As the debate over whether the U.S. government should increase
its borrowing capacity reaches a fever pitch, we offer a cheat
sheet for readers to better understand the facts and
fiction behind the debt limit.
What is the debt limit?
The debt limit is the total amount of money that the U.S.
government is authorized to borrow to meet its existing legal
obligations, including Social Security and Medicare benefits,
military salaries, interest on the national debt, tax refunds, and
other payments. The debt limit does not authorize new spending
commitments. It simply allows the government to finance existing
legal obligations that Congresses and presidents of both parties
have made in the past.
How much is the debt limit?
Currently, $16.4 trillion is the debt limit and this threshold
was reached at the end of December 2012.
When was the last time the debt limit was
raised?
On August 1, 2011 was the most recent occurrence of a debt limit
increase. A few days later, Standard & Poor's downgraded the
U.S. government's credit rating from AAA to AA+. Prior to August
2011, the debt ceiling was last increased on February 12, 2010 to
$14.294 trillion.
What happens if Congress doesn't increase the debt
ceiling?
If Congress fails to increase the debt limit, it would cause the
government to default on its legal obligations - an unprecedented
event in American history. The government would have to stop,
limit, or delay payments on a broad range of legal obligations,
including Social Security and Medicare benefits, military salaries,
interest on the national debt, tax refunds, and many other
commitments.
Isn't the Federal Reserve monetizing the entire budget
deficit?
No. The monetary base has been flat for the past 18 months,
according to Economist Mike Darda of MKM Partners. "You cannot
monetize debt if the central bank is not, on net, accumulating
assets."
Can the U.S. Treasury monetize its gold assets?
According to the U.S. Mint, the government holds 147.3 million
ounces of gold (NYSEARCA:GLD). Certain legal
experts have argued the U.S. Treasury Secretary is authorized to
monetize gold assets. They cite similar actions by the Eisenhower
Administration during the 1950s. The gold is held by the U.S.
government at book value of $42.22 per ounce.

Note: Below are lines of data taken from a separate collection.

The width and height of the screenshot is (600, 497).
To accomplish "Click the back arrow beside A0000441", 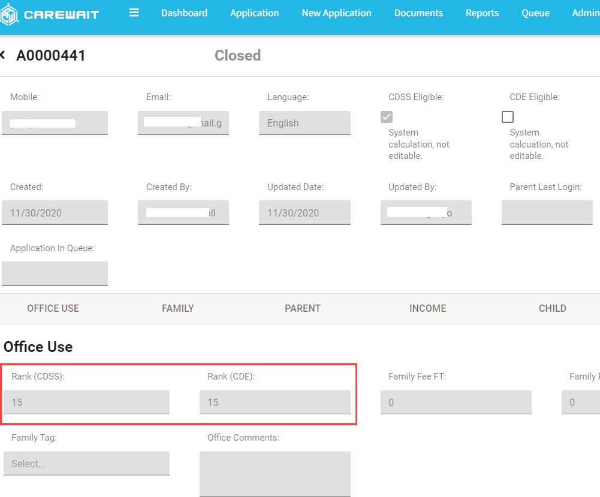I will point(3,55).
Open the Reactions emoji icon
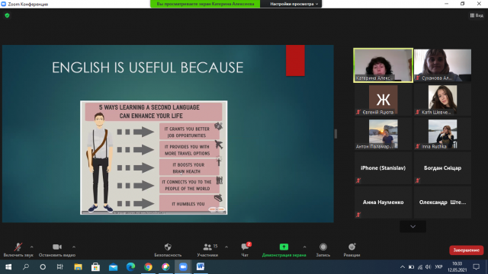This screenshot has width=488, height=274. [x=352, y=247]
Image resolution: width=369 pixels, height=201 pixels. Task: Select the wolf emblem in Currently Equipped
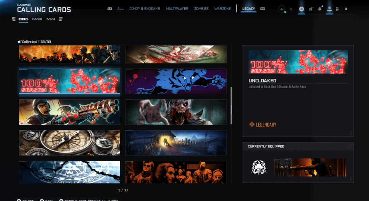(x=259, y=167)
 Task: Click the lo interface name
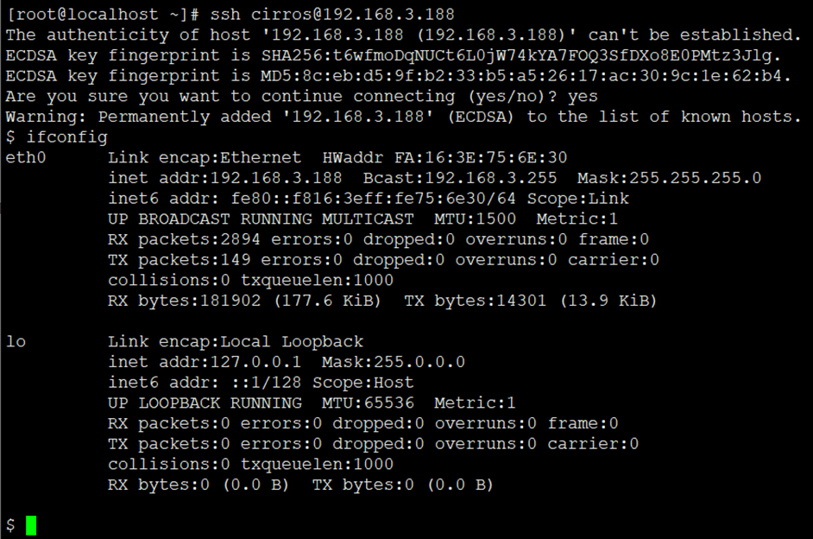(x=16, y=341)
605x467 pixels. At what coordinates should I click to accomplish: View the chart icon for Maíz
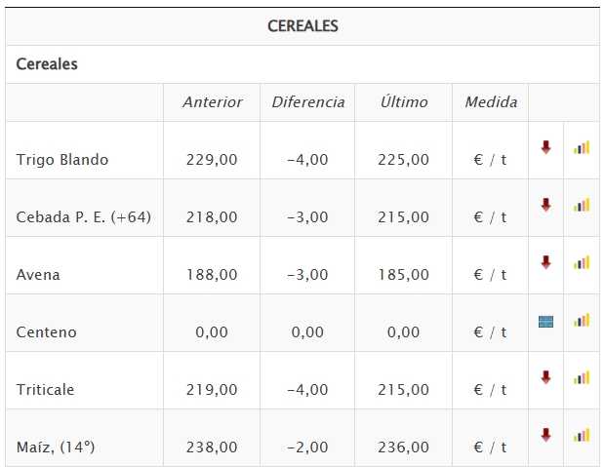click(582, 435)
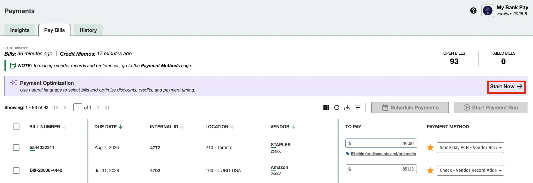Image resolution: width=533 pixels, height=183 pixels.
Task: Go to the last page arrow
Action: point(107,107)
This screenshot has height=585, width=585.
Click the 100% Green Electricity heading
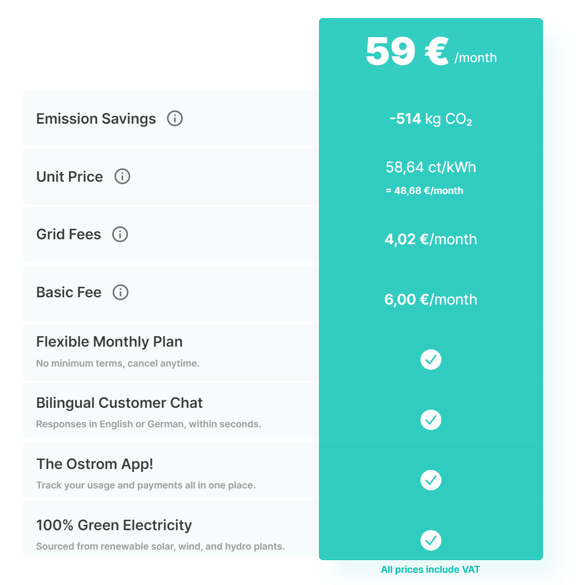click(114, 525)
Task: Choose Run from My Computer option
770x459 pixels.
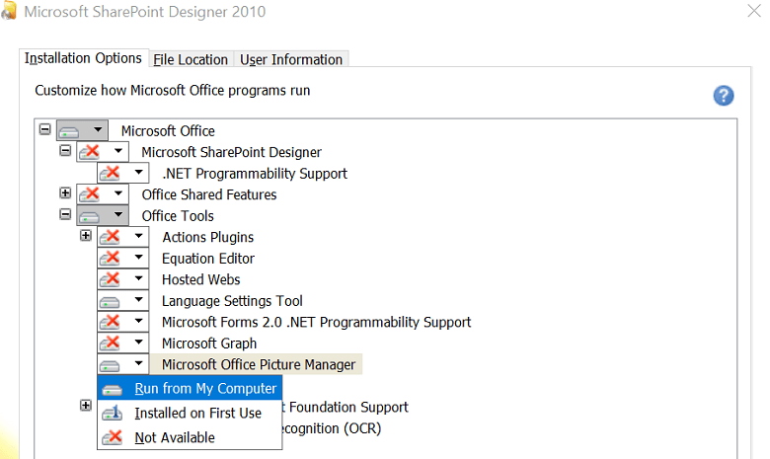Action: tap(205, 388)
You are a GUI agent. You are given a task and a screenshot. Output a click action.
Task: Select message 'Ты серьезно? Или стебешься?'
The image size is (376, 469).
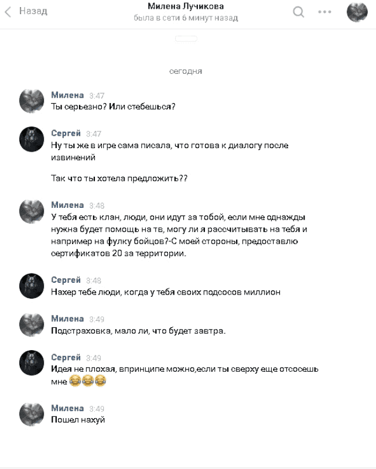113,107
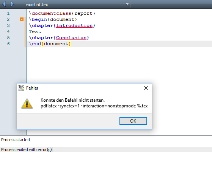Click the TeX icon in Fehler title bar
Screen dimensions: 212x178
click(21, 88)
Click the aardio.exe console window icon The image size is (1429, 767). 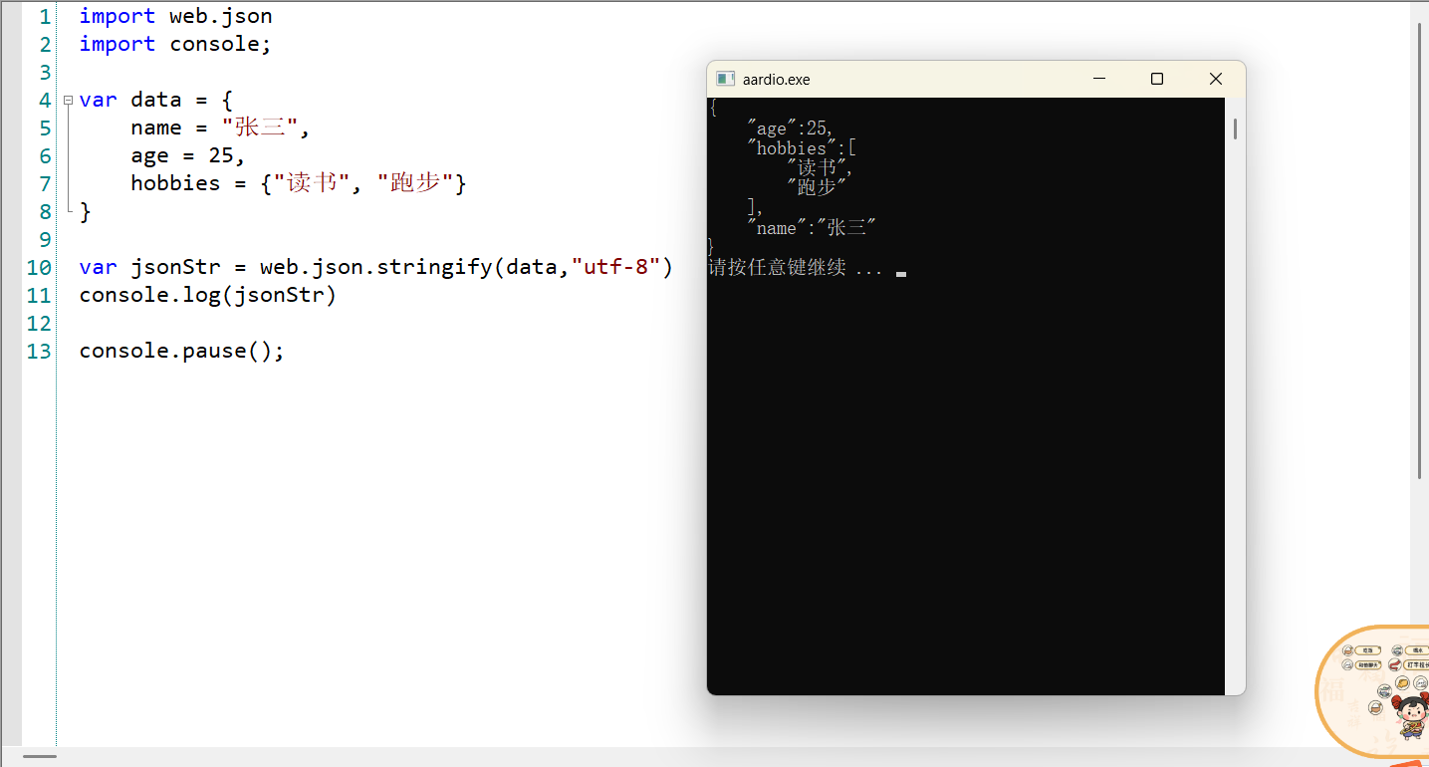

Why can't a trillion dollar coin be issued to purchase
debt?
The law does not restrict the U.S. Mint, at the direction of the
Treasury Secretary, from creating platinum (NYSEARCA:PPLT) coins
with an arbitrary value. And pundits have suggested a trillion
dollar coin could be minted and deposited with the Federal Reserve
and used to repurchase debt, thereby freeing up funds. However,
such a move could put the credibility of the government's
creditworthiness at risk if the bond market interprets this
strategy as a default. The "trillion dollar coin" idea was
originally floated by a financial blogger as a joke.
Does the U.S. Treasury have authority to tap government
pension funds?
Yes. The government has already begun to borrow from the federal
employee pension fund to avoid exceeding its debt borrowing limit.
According to U.S. Treasury Secretary Tim Geithner, the move will
make $156 billion in borrowing capacity available. In a letter to
Congress, Geithner said the funds removed from the pension account
will be replaced after the borrowing limit is raised.
How did U.S. Treasuries react to the last debt limit
increase?
In 2011, long term U.S. Treasury
ETFs
(NYSEARCA:TLT) with durations of 20+ years gained 33.96% in value,
virtually matching their gains during the 2008 credit crisis.
Intermediate term U.S. Treasuries with 7-10 durations
(NYSEARCA:IEF) gained 15.64% in 2011.